Task to complete: Every line of the material below should be copied exactly.

Data records:
################
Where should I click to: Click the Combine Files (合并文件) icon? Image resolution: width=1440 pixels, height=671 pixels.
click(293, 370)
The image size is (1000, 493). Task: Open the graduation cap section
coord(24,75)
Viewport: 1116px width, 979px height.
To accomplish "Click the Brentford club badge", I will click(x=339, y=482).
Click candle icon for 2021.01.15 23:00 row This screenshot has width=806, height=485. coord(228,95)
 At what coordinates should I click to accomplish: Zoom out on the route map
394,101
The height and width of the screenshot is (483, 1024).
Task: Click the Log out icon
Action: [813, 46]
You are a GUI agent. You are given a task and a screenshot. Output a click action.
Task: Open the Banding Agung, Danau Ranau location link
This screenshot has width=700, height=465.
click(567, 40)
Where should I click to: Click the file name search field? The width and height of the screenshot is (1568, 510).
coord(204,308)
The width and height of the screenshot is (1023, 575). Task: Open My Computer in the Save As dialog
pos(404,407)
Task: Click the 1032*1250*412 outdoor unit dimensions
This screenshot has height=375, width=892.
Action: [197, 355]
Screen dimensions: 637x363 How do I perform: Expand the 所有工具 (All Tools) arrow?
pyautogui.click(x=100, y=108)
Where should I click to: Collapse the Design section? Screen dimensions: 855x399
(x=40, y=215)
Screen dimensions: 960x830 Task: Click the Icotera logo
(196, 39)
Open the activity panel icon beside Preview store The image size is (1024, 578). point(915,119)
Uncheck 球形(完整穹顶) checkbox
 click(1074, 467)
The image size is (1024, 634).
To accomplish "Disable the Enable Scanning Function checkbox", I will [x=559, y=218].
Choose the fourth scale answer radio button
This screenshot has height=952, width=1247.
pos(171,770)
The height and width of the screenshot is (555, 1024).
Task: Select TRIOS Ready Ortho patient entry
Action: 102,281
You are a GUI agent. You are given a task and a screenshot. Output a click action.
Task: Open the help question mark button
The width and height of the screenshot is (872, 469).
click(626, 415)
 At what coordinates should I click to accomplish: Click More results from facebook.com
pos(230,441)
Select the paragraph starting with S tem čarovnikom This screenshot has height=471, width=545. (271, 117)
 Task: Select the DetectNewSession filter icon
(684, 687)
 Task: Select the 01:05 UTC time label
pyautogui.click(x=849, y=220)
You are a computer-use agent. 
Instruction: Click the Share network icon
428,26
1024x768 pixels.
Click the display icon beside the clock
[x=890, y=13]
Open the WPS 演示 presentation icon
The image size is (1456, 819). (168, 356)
################
Result for this task:
Where should I click to: Click the Combine Files (合并文件) icon? Image resolution: width=1440 pixels, height=671 pixels.
click(293, 370)
The image size is (1000, 493). Task: Open the graduation cap section
coord(24,75)
Viewport: 1116px width, 979px height.
To accomplish "Click the Brentford club badge", I will click(x=339, y=482).
Click candle icon for 2021.01.15 23:00 row This screenshot has width=806, height=485. coord(228,95)
 At what coordinates should I click to accomplish: Zoom out on the route map
394,101
The height and width of the screenshot is (483, 1024).
Task: Click the Log out icon
Action: [813, 46]
You are a GUI agent. You are given a task and a screenshot. Output a click action.
Task: Open the Banding Agung, Danau Ranau location link
This screenshot has width=700, height=465.
click(567, 40)
Where should I click to: Click the file name search field? The width and height of the screenshot is (1568, 510).
coord(204,308)
The width and height of the screenshot is (1023, 575). Task: Open My Computer in the Save As dialog
pos(404,407)
Task: Click the 1032*1250*412 outdoor unit dimensions
This screenshot has height=375, width=892.
Action: [197, 355]
Screen dimensions: 637x363 How do I perform: Expand the 所有工具 (All Tools) arrow?
pyautogui.click(x=100, y=108)
Where should I click to: Collapse the Design section? Screen dimensions: 855x399
(x=40, y=215)
Screen dimensions: 960x830 Task: Click the Icotera logo
(196, 39)
Open the activity panel icon beside Preview store The image size is (1024, 578). point(915,119)
Uncheck 球形(完整穹顶) checkbox
 click(1074, 467)
The image size is (1024, 634).
To accomplish "Disable the Enable Scanning Function checkbox", I will [x=559, y=218].
Choose the fourth scale answer radio button
This screenshot has height=952, width=1247.
pos(171,770)
The height and width of the screenshot is (555, 1024).
Task: Select TRIOS Ready Ortho patient entry
Action: 102,281
You are a GUI agent. You are given a task and a screenshot. Output a click action.
Task: Open the help question mark button
The width and height of the screenshot is (872, 469).
click(626, 415)
 At what coordinates should I click to accomplish: Click More results from facebook.com
pos(230,441)
Select the paragraph starting with S tem čarovnikom This screenshot has height=471, width=545. (271, 117)
 Task: Select the DetectNewSession filter icon
(684, 687)
 Task: Select the 01:05 UTC time label
pyautogui.click(x=849, y=220)
You are a computer-use agent. 
Instruction: Click the Share network icon
428,26
1024x768 pixels.
Click the display icon beside the clock
[x=890, y=13]
Open the WPS 演示 presentation icon
The image size is (1456, 819). (168, 356)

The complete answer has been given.